'The more time you give to the ground, the more it will give back to you'

Old hat: Babar Azam after his seventh ODI hundred in 13 months Getty Images

How different did you feel when you reached you first ODI hundred compared to the seventh?
I didn't feel anything too different. Early on in my career, I used to get out in the 30s, 40s, fifties and 60s. So I really appreciated reaching my first hundred. But I was as focused when making my seventh hundred as I was during my first ton. I give my 100% in every game.

What was it like batting in the 90s ahead of your maiden hundred?
I was quite nervous. I was in some pressure leading up to that game. My focus became double, and thanks to Allah, I reached the three-figure mark. I got a lot of confidence from that game.

In the last two years you have become a more responsible player in the Pakistan team.
There's a lot of expectations on me. I am trying to take my ODI confidence to Test cricket. Early on, I hadn't done well in Tests. But I am far more focused in the longer format.

You did decently well in Australia, but do you still think there's a gap for you between the two formats?
There is certainly a gap.
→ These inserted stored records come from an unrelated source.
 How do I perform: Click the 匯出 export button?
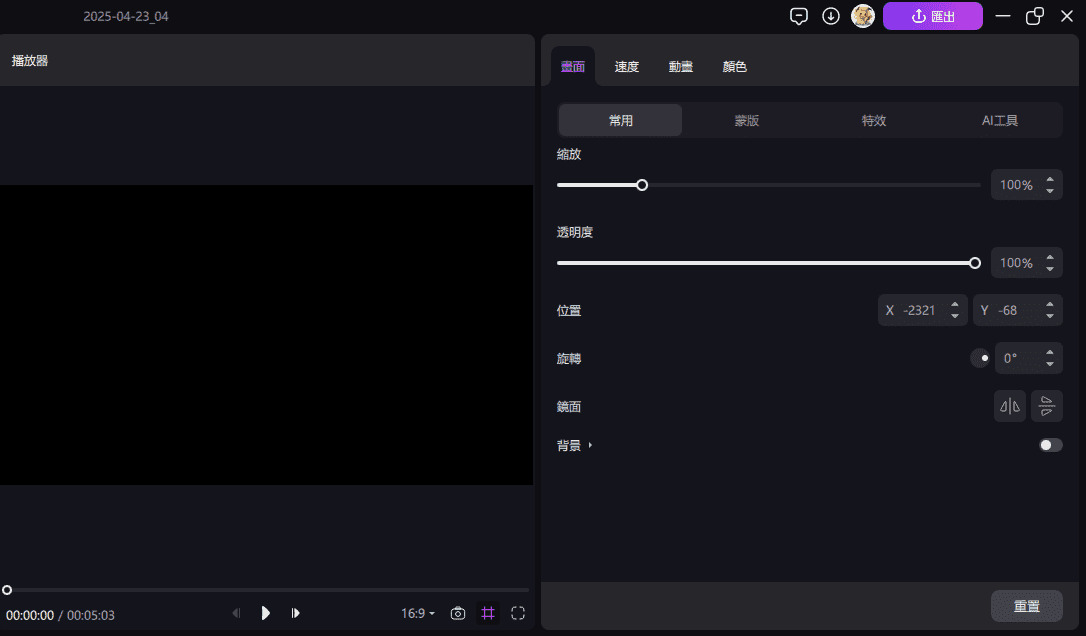coord(933,16)
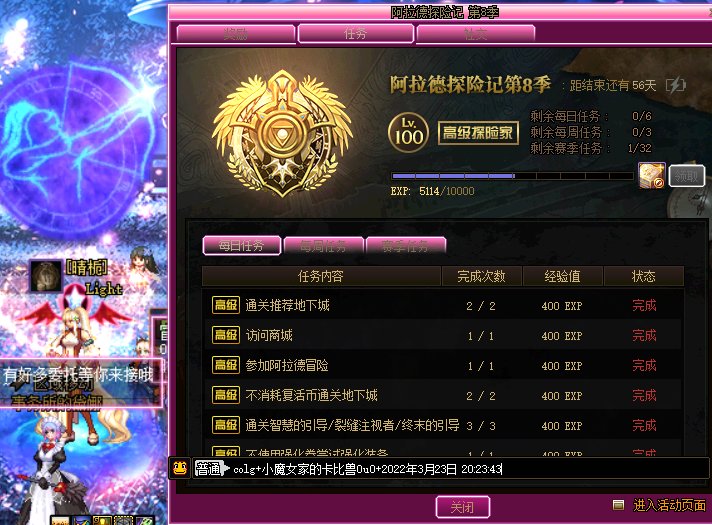Click the chat message input field

(x=468, y=468)
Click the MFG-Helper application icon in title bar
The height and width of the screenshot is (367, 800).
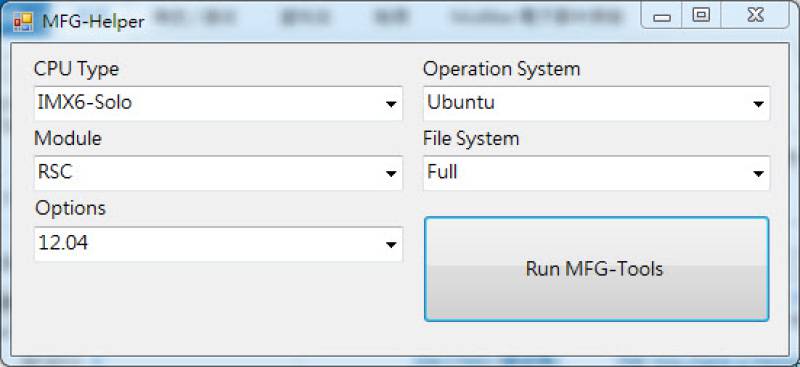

But to be honest, I like playing in Australia. I have played the Under-19 World Cup there. The ball comes on to the bat better there.

Tell us about those three consecutive hundreds against West Indies.
I was quite excited about the first hundred. The confidence got higher after the second. Ahead of the third hundred, I knew that I was looking at a world record. But I felt similar to how it was before the first two hundreds.

I knew about the world record because it was all over social media. I stayed focused before the third hundred, never thinking that I have to score a hundred. I remembered my processes of the first two hundreds and applied it in that game. Allah gave me the third one as well.

Is there a routine for a hundred?
I train really hard. I do a lot of extra batting drills, apart from the usual nets. My mindset is always focused, which goes up on match days. I think that I want to bat throughout the innings, for the team. You can call this my routine.

Tell us your first memory of cricket.
I loved playing cricket from my childhood. My dad made me play in the streets, and my interest grew. He put me in a club, seeing this. My habit grew from that point. I went to practise in the morning, returned home in the evening. I had the craze for cricket from an early age.

"Early on in my career, I used to get out in the 30s, 40s, fifties and 60s. So I really appreciated reaching my first hundred"

The Akmal brothers are your cousins. Did you play with them?
I played in their club and also with them. I changed my club later on. They always tell me when they see me making a mistake. Kami bhai supports me a lot.

Who was your batting hero?
I loved watching AB de Villiers in the early days. I used to follow him closely. I copied him a lot too. In the nets, I used to at least try some of the shots he played in the matches.

Even those extravagant shots?
Laughs Those hadn't been played back then. I still don't try those shots. I play normally. Nowadays I follow Virat Kohli, Hashim Amla, and of course, de Villiers.

Mickey Arthur compared you to a young Virat Kohli.
He compared me with a very big player. I think it shouldn't be done. But that is the coach's thinking. Maybe the stats at the start of our careers are similar, but he is the No. 1 batsman in the world. I want to perform at a high level for Pakistan too.

You were a top scorer in the U-19s. Do you use any lessons from those days in your game now?
I certainly do. I played two World Cups in New Zealand and Australia. I learned a lot from those two tournaments. I still love playing in those countries, enjoy my batting there. You learn about wickets there, so it gives you confidence when you go there to play international cricket.

Ijaz bhai used to tell me: you stay at the wicket, everything else will happen. I rose to the international level keeping these words in mind; I retained that mindset.

What would you tell a youngster who wants to become the next Babar Azam?
I would say, never compromise on your cricket. The more time you give to the ground, the more it will give back to you. Keep an eye on your fitness and give your 100% in matches. Stay focused.